Selected text:

Segment Open

Then I spent all day making food for the week. We got a cool, late wedding gift from his aunt. It’s a buffet style set of 3 crock pots. You can slow cook three separate entrĂ©es at once. Add my regular crock pot to that and that makes FOUR. So I research FOUR new recipes to make. The idea is that I wont have to cook the rest of the week. Viola, right? NO. Because they all sucked! All of them. They all turned out tasting terrible! Now I have a fridge FULL of disgusting food to eat all week. Yayyyy.

I’m also afraid of my house and my dog.

Who has two middle fingers and hates December 12th?
Picture it.
Bye.

An Open Letter to Everyone

October 2, 2010,

Today Corban firmly decided that he doesn't want to have children. His main fear is that once the kid turns 16 it's going to try to kill us in our sleep. He needs to stop watching the news. Anyway, I told him I was okay with that. I've been giving a lot of thought to what kind of parents we would be and concluded that it would be years of "Good Cop, Bad Cop" ... resulting in me being the asshole with the baton and Corban as "Mr. Hugs & Candy".

I have discipline. I don't spoil. When I say no I mean it and I enforce consequences to broken rules. Corban will let the little monster have whatever it wants as long as he gets to sleep longer and watch the game in peace. This would result in me abandoning both of them and not picking up the phone when daddy's little monster calls asking for bail money.

Segment Closed

Stored data:
Segment Open

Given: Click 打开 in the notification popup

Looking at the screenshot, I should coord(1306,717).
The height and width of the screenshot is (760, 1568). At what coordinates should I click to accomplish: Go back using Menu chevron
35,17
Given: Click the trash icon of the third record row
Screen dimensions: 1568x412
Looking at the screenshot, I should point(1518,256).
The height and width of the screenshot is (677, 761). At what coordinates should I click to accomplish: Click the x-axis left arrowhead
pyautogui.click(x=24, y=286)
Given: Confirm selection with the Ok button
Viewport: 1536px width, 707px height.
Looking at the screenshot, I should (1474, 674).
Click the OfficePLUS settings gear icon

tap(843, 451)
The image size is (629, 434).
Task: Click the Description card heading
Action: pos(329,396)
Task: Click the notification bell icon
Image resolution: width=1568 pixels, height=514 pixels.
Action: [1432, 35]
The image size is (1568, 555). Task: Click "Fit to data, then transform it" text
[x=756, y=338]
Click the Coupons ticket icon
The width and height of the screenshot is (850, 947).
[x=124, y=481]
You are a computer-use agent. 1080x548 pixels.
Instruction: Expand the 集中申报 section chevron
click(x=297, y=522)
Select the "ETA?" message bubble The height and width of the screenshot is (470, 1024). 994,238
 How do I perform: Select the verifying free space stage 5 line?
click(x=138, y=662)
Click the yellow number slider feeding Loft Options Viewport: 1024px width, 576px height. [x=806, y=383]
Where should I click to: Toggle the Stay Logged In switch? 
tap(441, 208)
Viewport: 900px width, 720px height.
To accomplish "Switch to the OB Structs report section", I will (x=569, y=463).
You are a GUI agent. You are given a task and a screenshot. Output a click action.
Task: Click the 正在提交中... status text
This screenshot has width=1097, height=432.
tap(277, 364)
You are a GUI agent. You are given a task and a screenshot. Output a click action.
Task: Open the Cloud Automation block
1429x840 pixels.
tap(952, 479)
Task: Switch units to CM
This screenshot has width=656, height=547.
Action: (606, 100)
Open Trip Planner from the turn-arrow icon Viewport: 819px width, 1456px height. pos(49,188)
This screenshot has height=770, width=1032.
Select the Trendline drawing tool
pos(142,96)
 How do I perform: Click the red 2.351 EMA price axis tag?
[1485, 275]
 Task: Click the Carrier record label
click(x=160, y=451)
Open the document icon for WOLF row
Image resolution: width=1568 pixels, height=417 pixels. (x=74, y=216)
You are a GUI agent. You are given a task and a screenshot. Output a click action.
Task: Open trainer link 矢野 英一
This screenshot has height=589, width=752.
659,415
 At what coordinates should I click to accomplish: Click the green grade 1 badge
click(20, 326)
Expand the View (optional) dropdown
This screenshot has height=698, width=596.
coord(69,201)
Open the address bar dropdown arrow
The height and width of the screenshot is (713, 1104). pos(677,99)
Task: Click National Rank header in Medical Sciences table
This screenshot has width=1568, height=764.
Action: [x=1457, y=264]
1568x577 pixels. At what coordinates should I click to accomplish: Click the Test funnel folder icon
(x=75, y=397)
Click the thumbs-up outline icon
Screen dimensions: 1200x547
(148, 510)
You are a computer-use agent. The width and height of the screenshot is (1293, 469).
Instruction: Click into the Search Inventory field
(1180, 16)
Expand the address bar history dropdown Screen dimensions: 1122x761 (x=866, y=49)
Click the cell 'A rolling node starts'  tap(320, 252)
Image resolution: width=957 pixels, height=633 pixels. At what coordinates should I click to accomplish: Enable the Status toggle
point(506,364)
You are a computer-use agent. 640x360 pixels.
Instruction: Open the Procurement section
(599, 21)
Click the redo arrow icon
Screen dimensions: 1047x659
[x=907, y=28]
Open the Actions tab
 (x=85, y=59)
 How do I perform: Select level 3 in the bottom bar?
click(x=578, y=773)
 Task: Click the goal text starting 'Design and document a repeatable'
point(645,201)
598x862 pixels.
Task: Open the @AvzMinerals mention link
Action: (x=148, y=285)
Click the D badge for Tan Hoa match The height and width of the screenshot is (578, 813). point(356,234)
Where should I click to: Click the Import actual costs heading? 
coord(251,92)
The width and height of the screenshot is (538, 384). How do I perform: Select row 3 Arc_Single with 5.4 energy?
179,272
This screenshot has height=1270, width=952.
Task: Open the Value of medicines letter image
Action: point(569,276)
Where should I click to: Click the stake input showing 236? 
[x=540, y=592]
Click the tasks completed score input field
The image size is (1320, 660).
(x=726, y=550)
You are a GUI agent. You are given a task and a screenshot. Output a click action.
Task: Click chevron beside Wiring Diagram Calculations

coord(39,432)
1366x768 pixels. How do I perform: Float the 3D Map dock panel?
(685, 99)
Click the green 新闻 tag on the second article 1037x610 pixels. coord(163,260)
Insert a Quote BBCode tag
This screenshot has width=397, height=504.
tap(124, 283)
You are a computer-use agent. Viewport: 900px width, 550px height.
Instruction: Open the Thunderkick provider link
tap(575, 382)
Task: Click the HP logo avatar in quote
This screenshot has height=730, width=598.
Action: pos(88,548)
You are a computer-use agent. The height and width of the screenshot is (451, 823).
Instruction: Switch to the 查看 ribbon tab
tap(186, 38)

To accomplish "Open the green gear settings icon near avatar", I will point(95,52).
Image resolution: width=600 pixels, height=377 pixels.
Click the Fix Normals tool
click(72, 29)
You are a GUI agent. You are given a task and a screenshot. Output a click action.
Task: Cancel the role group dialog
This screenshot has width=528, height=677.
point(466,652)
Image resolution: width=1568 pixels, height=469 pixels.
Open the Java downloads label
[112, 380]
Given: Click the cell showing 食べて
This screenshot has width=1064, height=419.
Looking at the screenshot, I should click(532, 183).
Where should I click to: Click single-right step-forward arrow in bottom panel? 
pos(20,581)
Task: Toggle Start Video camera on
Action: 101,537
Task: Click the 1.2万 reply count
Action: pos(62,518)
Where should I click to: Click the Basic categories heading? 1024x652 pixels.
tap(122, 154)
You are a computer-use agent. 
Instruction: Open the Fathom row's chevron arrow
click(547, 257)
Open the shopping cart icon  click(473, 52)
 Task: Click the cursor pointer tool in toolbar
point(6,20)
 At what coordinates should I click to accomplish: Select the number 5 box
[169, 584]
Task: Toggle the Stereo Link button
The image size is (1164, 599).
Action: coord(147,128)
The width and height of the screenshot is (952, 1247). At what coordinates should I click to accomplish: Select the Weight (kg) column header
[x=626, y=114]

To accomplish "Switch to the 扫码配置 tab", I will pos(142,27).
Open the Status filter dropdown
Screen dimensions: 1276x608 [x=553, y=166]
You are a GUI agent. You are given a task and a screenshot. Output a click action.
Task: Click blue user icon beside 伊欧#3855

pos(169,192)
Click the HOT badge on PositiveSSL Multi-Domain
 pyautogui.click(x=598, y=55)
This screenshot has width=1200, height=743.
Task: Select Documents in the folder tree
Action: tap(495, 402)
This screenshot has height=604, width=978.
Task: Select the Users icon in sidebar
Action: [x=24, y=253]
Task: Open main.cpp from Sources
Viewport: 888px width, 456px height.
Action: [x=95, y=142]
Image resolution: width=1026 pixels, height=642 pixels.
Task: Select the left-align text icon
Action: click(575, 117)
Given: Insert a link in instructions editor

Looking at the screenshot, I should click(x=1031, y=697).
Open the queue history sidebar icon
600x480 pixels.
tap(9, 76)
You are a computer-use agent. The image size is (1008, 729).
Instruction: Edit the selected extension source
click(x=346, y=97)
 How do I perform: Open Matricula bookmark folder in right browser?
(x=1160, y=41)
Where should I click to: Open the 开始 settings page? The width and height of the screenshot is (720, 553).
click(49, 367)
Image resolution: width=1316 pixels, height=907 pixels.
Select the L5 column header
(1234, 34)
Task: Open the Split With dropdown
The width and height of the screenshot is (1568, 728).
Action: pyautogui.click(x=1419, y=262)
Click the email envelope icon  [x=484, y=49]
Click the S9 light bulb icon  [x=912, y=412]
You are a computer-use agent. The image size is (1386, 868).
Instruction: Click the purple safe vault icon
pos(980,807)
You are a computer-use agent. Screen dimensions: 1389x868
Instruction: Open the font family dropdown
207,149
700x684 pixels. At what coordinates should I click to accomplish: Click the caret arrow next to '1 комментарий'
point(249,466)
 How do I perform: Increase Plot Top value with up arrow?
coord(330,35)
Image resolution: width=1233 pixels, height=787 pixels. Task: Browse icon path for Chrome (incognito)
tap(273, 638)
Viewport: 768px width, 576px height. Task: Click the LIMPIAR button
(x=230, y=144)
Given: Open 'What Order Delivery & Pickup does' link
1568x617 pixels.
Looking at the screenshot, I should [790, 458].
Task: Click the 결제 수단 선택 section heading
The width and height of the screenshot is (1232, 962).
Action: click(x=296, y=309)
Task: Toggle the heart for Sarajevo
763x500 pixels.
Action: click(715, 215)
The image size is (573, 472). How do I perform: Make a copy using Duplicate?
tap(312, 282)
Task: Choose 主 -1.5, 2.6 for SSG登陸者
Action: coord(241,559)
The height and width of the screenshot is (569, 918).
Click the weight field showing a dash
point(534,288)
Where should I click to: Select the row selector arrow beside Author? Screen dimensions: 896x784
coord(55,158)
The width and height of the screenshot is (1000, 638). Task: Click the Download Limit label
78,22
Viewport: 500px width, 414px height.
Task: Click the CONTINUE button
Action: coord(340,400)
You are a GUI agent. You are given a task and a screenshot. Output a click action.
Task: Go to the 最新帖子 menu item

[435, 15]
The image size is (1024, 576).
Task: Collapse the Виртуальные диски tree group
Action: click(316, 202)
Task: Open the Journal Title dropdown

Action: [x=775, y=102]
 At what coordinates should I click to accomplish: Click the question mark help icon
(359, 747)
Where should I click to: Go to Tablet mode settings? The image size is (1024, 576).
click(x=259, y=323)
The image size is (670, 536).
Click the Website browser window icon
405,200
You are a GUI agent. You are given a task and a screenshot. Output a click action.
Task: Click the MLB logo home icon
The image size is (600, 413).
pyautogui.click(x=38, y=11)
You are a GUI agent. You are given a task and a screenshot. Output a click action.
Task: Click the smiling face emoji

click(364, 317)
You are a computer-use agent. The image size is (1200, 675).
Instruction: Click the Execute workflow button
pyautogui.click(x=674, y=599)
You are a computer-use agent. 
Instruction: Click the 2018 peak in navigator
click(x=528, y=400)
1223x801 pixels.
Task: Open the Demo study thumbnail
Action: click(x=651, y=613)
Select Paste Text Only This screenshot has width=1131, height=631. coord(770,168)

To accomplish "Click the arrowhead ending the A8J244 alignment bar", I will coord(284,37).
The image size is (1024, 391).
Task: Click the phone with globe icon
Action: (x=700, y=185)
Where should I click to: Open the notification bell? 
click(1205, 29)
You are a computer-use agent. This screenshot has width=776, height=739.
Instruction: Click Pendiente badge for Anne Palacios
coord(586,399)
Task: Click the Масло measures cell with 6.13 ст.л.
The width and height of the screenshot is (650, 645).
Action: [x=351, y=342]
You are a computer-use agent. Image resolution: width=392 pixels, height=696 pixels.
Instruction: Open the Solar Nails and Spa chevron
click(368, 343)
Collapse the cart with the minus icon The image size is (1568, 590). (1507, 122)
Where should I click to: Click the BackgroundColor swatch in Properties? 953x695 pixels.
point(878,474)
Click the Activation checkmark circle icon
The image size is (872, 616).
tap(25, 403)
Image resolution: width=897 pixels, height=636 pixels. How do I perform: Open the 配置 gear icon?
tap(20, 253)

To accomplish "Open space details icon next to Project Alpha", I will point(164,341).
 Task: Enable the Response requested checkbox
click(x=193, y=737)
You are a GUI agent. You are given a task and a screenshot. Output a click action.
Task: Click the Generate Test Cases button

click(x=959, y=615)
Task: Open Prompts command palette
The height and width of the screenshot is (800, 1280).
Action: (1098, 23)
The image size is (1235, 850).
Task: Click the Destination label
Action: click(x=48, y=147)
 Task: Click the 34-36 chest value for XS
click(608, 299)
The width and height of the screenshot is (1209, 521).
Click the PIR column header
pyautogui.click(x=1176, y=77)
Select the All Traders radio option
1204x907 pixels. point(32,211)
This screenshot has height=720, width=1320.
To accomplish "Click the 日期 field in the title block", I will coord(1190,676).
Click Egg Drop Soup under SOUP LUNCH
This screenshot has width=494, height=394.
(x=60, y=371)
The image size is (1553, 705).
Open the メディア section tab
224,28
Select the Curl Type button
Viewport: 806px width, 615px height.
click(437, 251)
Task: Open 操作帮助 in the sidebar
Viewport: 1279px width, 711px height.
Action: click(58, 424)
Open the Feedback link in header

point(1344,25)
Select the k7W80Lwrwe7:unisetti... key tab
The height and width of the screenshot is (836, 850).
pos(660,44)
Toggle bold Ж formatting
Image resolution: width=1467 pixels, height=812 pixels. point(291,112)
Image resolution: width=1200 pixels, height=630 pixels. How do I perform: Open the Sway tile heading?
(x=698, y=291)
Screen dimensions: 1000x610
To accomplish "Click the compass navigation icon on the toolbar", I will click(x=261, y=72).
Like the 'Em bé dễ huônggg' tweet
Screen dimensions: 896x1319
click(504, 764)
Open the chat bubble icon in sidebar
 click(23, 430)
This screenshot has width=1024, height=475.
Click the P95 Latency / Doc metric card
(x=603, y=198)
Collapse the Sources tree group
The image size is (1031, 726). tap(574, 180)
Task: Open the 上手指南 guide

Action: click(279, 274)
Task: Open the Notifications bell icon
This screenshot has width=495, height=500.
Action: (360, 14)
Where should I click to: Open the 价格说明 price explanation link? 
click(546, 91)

Segment Closed

Task requirements:
a. In the blog post, the narrator lists traits they would bring as a parent, in contrast to Corban. Write out each of those traits.
b. Write a continuation of the blog post about cooking and not having children, beginning right after its final sentence.
The stored items are separate material and are not part of the blog post.

Results in order:
a.
- Has discipline
- Does not spoil
- Means it when saying no
- Enforces consequences for broken rules

b.
Corban was offended by this. He changed his mind and challenged me to a kid-raising competition. He said we now must have two chilren. I raise one and he raises the other. No cross-parenting at all.  See which one turns out to be a better human being. I shook my head and turned on the news.

Part two:
We came up with the lamest reason for having a kid. Stubbs probably has about 6 years left to live - if he's lucky. I know he's not a child, okay. Yes, we're dog people, but we're not "Our Dogs Are Our Kids" people. We know that we can't leave a baby alone in the house with a bowl of food and the toilet lid open. We know the difference. But shut up, we love him. And it's hard knowing that we'll be forced to see him die in just a few years. It's hard to mentally prepare for it.

But... we also know that if we DO decide to have a fleshy human baby - we are going to fall ridiculously in love with it - it will change our lives dramatically and we will finally see Stubbs as just a dog. Sooo... it may be a good idea to go ahead and make a baby before Stubbs dies. You know, to ease the pain.

This was an actual thought of mine. Have a baby... for the purpose of cushioning the blow of our dogs death. Solid reason to introduce a new human being into the world.

Part three:
The other day I was TRYING to facebook and download music and Stubbs wouldn't stop whining and pawing at my leg so I flipped out and yelled  "WHAT?  What do you WANT? I gave you fresh water! I put cheese in your dog food bowl. We went for walk AND I gave you a pig ear! What the hell do you WANT from me???"

At that moment Corban and I silently stared at each other from across the living room knowing what we must NOT do. What we are so obviously not ready to do. 

Part Four:
Quit asking us when we're having kids.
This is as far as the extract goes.